President Donald Trump
President Donald Trump Photo by Andrew Harnik/Getty Images

President Donald Trump criticized Venezuela's authoritarian government when addressing the U.S.'s attack against a vessel off the country's coast on Tuesday.

Addressing the press at the Oval Office, Trump was asked why the boat in question and the 11 people on it were killed instead of taken into custody.

On the boat you have massive amounts of drugs. We have tapes of them speaking about it. There are massive amounts of drug coming into our country to kill a lot of people. You see bags of drugs all over the boat. A lot of other people won't be doing it again after seeing that video," Trump said.

"We have to protect our country and we're going to. Venezuela has been a very bad actor. They've been sending millions of people into the country. Many of them are Tren de Aragua, some of the worst people anywhere in the world," he added.

Earlier on Wednesday Defense Secretary Pete Hegseth explicitly warned the country's authoritarian President, Nicolas Maduro, saying he "should be worried" after the development.

"The only one who should be worried is Nicolas Maduro, who is acting as the kingpin of a narco state. Not actually elected and indicted for $50 million by the U.S. We know he's involved in the kind of drug-running that has affected the American people directly," Hegseth said during an interview on Fox News.

Regarding the attack itself, Hegseth said officials "knew exactly who were on that boat and what they were doing." "It's a new dawn. Those 11 drug-traffickers are no longer with us, sending a very clear sign that the U.S. won't tolerate this kind of activity in our hemisphere," he added.

In another passage of the interview, Hegseth said the attack was not a one-off. "We've got assets in the air, assets in the water, assets on ships, because this is a deadly serious mission for us, and it won't it won't stop with just this strike," he said.

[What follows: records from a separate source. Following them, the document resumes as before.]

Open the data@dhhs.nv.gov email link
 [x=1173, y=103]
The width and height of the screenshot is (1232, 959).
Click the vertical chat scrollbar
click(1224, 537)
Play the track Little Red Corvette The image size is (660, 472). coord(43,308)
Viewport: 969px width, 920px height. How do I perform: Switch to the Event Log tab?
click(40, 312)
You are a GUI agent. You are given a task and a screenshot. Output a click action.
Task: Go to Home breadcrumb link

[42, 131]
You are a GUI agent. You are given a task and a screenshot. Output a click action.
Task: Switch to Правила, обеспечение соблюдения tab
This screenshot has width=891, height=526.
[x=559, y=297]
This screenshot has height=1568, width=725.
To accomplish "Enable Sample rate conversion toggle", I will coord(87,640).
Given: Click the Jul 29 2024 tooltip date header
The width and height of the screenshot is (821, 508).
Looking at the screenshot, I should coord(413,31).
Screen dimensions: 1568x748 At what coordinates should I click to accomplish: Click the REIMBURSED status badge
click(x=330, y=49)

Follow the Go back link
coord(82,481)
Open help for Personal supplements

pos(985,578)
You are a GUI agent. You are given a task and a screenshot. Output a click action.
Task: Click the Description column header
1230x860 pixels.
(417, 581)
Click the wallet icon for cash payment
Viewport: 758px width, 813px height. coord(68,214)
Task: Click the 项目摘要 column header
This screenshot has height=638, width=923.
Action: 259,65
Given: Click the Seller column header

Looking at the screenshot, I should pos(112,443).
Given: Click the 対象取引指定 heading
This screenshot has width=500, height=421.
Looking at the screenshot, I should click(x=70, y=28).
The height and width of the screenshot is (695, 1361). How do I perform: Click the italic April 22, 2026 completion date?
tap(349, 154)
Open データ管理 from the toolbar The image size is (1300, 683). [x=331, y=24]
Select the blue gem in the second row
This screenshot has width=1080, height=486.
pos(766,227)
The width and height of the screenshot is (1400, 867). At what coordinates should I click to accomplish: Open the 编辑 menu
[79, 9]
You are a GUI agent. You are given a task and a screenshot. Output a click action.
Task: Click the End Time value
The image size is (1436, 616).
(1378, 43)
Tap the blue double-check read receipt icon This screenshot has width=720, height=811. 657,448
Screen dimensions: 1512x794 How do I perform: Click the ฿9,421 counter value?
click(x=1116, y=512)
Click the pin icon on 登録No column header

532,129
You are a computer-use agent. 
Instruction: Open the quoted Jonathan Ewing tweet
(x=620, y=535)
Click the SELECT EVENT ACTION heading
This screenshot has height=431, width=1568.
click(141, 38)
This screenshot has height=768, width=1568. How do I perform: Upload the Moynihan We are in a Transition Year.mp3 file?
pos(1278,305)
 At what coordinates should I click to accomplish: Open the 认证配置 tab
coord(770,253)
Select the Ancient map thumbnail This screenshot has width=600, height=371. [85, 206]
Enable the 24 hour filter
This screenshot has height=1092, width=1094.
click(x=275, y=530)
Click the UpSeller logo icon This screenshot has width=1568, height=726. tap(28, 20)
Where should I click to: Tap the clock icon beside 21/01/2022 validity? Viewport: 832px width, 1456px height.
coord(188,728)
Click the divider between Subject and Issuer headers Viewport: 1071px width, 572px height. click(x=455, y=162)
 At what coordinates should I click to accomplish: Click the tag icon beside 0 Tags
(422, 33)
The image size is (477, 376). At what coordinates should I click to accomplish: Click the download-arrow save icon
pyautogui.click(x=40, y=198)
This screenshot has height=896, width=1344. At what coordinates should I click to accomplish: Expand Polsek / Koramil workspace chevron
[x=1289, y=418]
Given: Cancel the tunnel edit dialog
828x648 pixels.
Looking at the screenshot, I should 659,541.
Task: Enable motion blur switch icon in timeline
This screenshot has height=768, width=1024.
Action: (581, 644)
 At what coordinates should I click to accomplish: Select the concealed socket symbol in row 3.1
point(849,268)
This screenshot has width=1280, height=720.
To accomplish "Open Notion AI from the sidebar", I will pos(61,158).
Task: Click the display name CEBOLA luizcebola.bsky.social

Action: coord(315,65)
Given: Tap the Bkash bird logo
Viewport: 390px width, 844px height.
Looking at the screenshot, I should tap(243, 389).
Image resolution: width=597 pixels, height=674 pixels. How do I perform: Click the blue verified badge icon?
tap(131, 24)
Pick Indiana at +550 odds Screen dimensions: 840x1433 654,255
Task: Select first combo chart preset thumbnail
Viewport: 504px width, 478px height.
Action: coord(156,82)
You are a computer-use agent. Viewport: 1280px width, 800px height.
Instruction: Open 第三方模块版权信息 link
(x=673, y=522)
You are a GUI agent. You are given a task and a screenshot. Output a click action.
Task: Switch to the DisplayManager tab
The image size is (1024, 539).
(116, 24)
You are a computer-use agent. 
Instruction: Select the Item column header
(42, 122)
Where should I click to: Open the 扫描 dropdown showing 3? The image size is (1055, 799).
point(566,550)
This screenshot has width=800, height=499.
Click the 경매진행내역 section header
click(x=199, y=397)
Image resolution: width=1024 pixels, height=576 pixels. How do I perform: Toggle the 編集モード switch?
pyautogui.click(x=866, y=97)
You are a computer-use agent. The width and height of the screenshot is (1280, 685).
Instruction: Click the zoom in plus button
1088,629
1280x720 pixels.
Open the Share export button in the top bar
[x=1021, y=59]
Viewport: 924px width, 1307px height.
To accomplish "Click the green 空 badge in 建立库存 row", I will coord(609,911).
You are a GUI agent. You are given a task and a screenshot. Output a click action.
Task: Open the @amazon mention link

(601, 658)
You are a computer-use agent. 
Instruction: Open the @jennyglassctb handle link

A Venezuelan official, however, claimed the video shared by the White House on Tuesday that showed the vessel being destroyed was made with artificial intelligence.

Communication Minister Freddy Ñañez said in a Telegram channel that "it seems" Secretary of State Marco Rubio "keeps lying to his president."

"After getting him between a rock and a hard place, now he gives him an AI video as 'proof,'" Ñañez added. "Marco Rubio, stop trying to encourage a war and trying to stain President Donald Trump's hands. Venezuela doesn't pose a threat."